● **Requirement**: In the data below, restate exactly the lines from the one with "Task: Focus the User Name input field" to the final line, both included, but not the pictures.

● **Information provided**:
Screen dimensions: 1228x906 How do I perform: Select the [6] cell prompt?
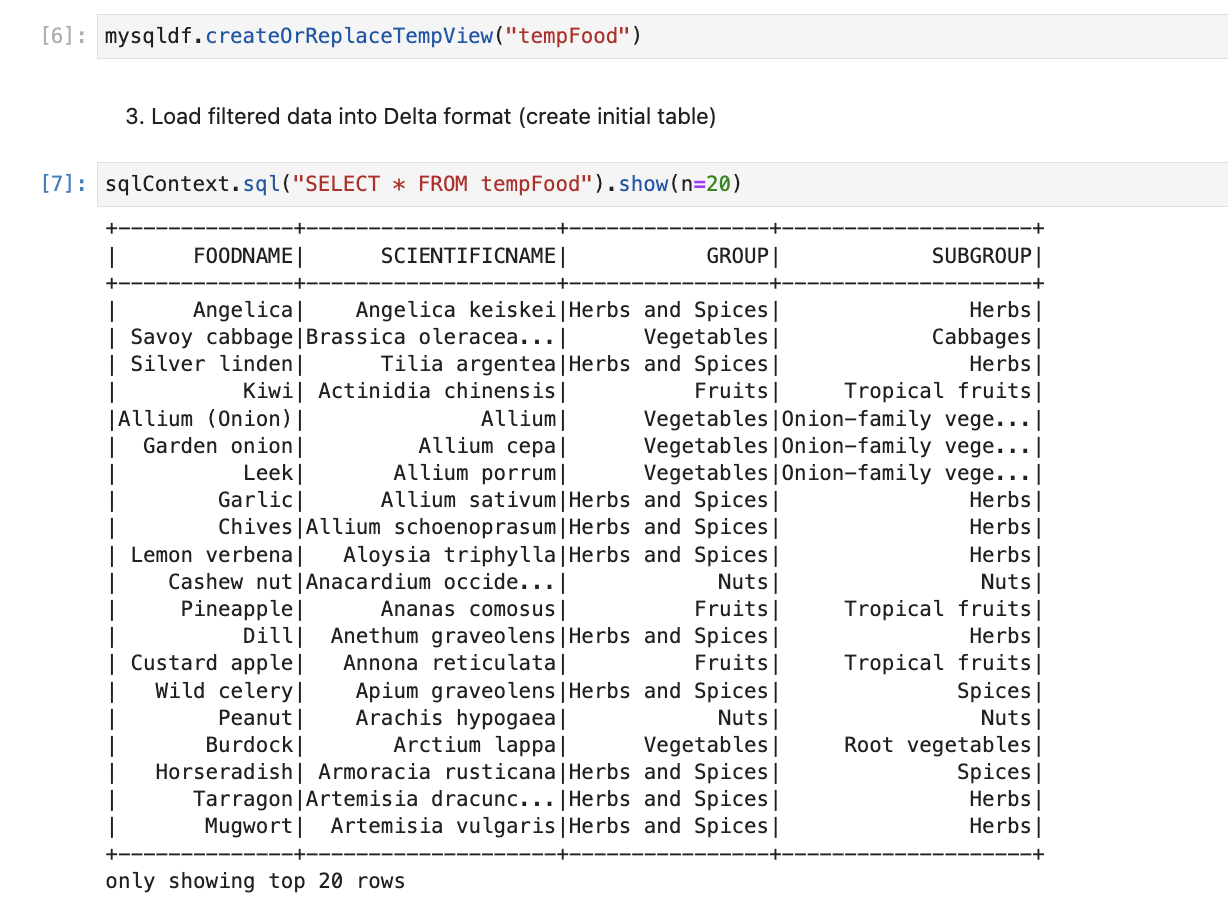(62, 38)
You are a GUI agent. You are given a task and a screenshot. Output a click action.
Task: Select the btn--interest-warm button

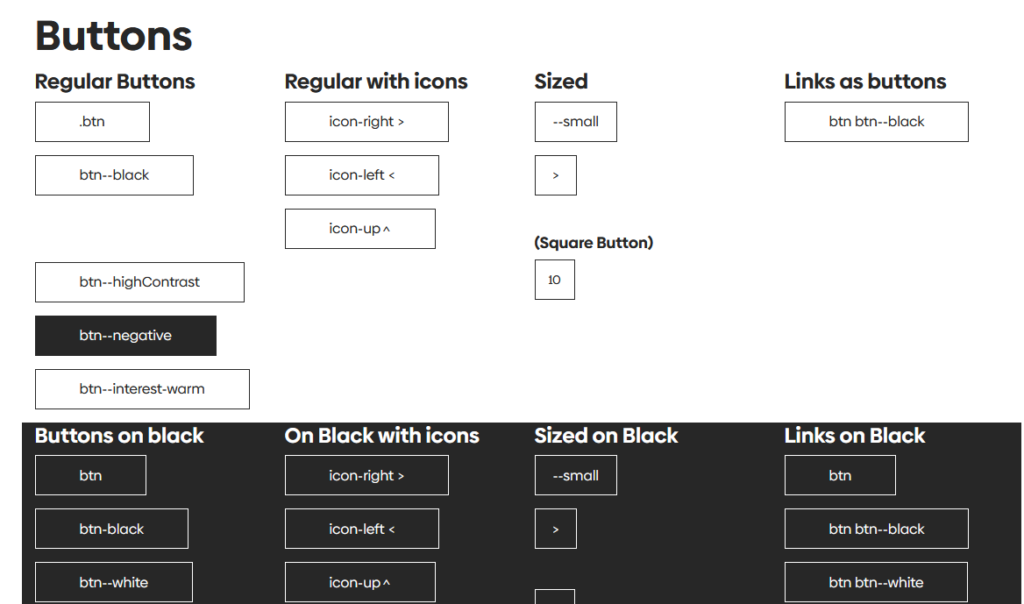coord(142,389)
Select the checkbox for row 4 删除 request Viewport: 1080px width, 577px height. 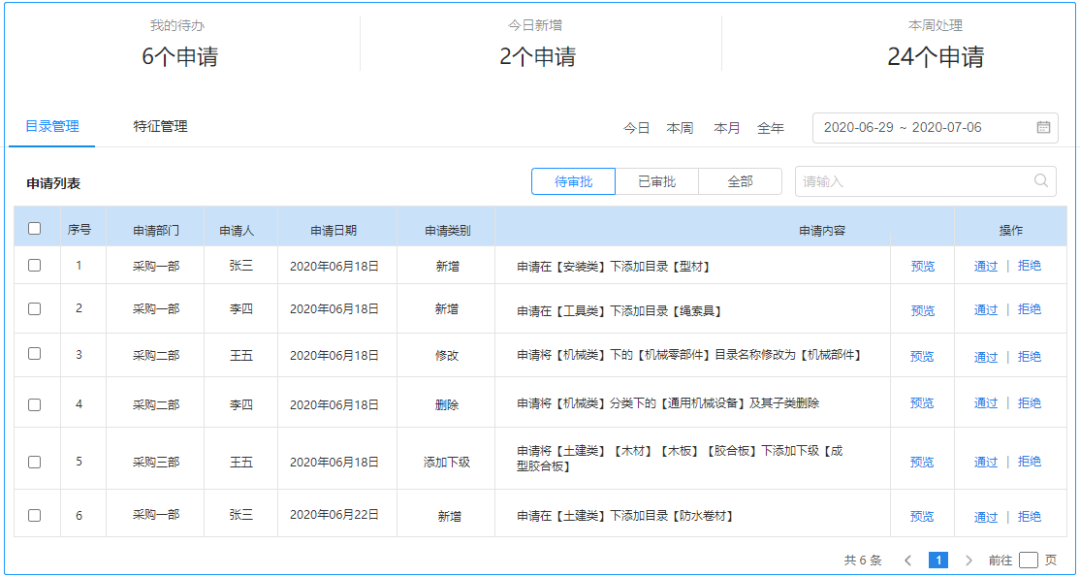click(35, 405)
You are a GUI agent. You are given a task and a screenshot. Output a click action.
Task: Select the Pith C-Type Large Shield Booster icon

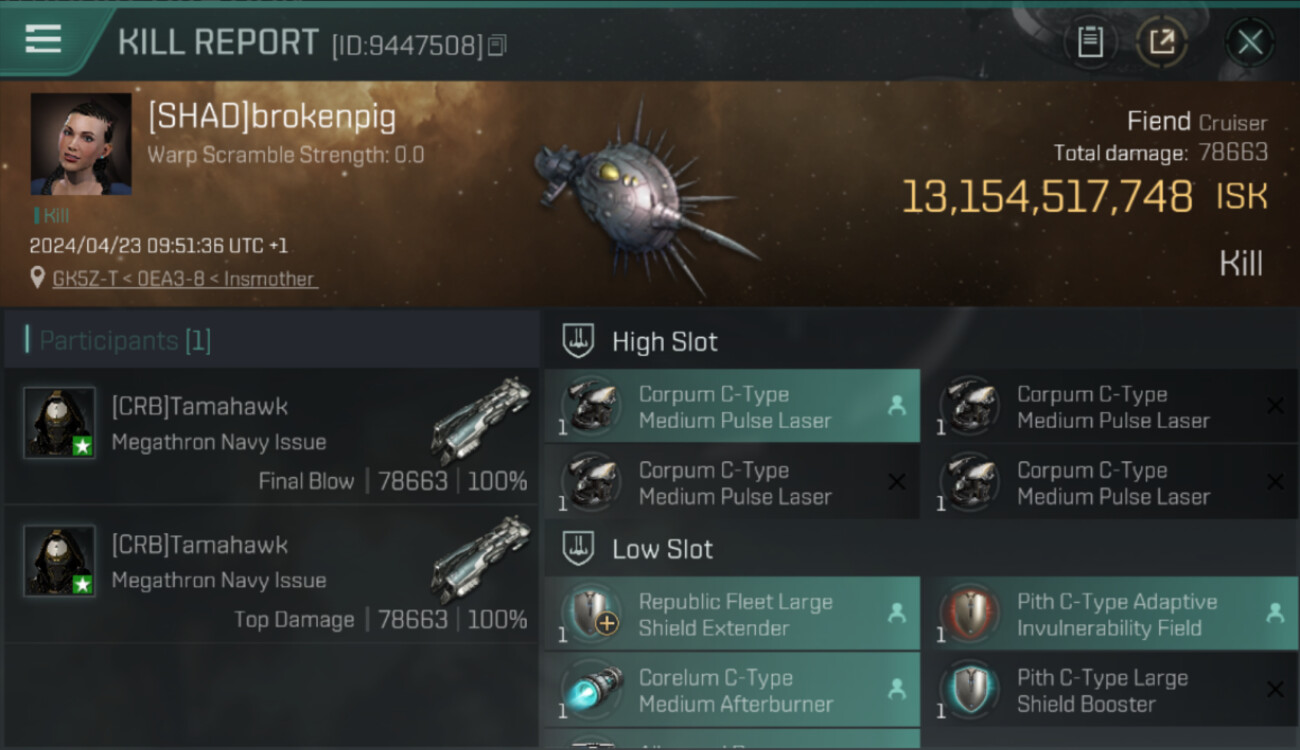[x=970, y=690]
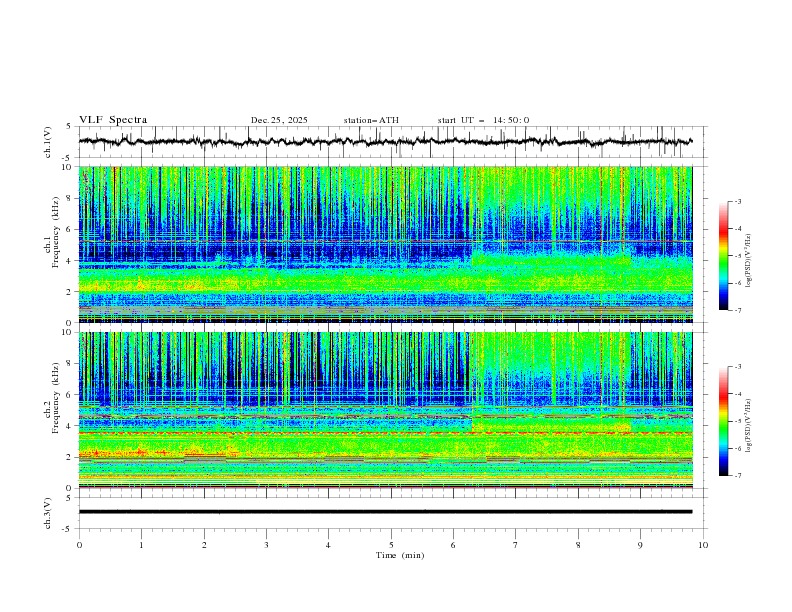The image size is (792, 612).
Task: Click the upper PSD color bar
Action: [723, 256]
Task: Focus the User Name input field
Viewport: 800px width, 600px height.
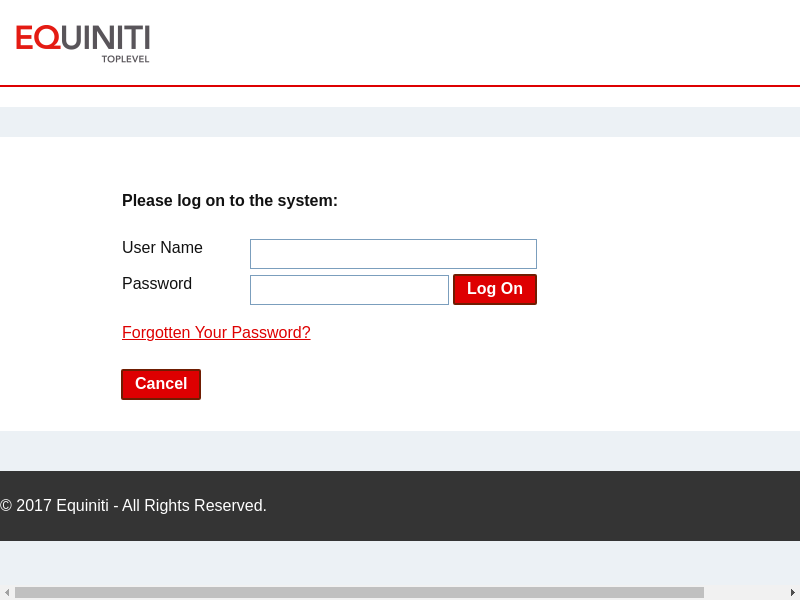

● **Result of the task**:
Task: Focus the User Name input field
Viewport: 800px width, 600px height.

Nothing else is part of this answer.